Charity organisations across the region should take a close look at last year’s successful ALS Ice Bucket Challenge when considering how to use social media effectively, according USC Public Relations academic Karen Sutherland.
Ms Sutherland said that while many charities struggle to fully exploit the potential of social media, ALS hit all the right buttons with its Ice Bucket Challenge.
“More than $100 million was raised through the challenge, where participants were encouraged to move activity between on and offline spaces,” Ms Sutherland said.
“They were nominated online, took the challenge offline while being videoed and shared the footage online while nominating someone else, which then took the challenge offline and on it went.
“This is a fantastic example of a ‘propinquital loop’ – a theory that encourages public relations professionals to approach social media not as a stand-alone communication channel but as a tool to encourage face-to-face stakeholder interaction with organisations.”
Ms Sutherland, who has worked for the Australian Red Cross Blood Service and has volunteered on the Victorian council of the Public Relations Institute of Australia, is about to hand in her PhD thesis titled ‘Towards an Integrated Social Media Communications Model for the Not-For-Profit Sector – A Case Study of Youth Homelessness Charities’.
She said her research revealed that traditional thinking often held back not-for-profit organisations from effectively using social media.
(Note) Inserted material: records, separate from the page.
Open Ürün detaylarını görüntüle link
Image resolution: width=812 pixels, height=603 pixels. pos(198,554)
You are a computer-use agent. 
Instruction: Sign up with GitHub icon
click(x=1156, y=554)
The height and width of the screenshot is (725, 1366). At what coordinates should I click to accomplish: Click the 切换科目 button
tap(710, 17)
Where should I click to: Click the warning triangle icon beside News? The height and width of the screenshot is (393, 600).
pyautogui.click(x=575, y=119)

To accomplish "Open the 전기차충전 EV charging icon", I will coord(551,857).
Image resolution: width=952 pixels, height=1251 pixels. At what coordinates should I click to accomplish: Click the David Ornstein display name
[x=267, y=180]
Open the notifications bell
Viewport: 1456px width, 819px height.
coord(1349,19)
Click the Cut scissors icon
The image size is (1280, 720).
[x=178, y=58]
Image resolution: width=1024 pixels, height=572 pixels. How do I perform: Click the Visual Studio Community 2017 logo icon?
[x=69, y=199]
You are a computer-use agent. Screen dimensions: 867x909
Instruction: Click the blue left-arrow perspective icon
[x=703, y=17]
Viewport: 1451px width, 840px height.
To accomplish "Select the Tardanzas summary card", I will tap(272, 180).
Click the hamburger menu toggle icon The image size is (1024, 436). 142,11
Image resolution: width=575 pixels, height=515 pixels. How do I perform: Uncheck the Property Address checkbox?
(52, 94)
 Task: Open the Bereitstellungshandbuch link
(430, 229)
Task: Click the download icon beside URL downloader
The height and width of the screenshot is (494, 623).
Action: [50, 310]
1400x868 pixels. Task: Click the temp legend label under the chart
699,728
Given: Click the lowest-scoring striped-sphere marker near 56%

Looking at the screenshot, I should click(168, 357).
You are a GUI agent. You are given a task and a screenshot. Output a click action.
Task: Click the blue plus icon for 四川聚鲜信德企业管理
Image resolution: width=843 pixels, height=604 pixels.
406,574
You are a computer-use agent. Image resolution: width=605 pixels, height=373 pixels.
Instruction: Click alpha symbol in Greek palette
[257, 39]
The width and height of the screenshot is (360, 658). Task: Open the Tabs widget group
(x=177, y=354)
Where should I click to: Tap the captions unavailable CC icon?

“In many not-for-profit groups, social media is still not viewed as being up there with traditional media, despite the fact that traditional and social work really well when used together,” she said.
“The charities making the most of social media have a dedicated person working in the role who understands that the key to content is not simply broadcasting but giving people a genuine avenue to feel informed and involved with the charity until their next physical interaction – be that volunteering, donating or attending a function.”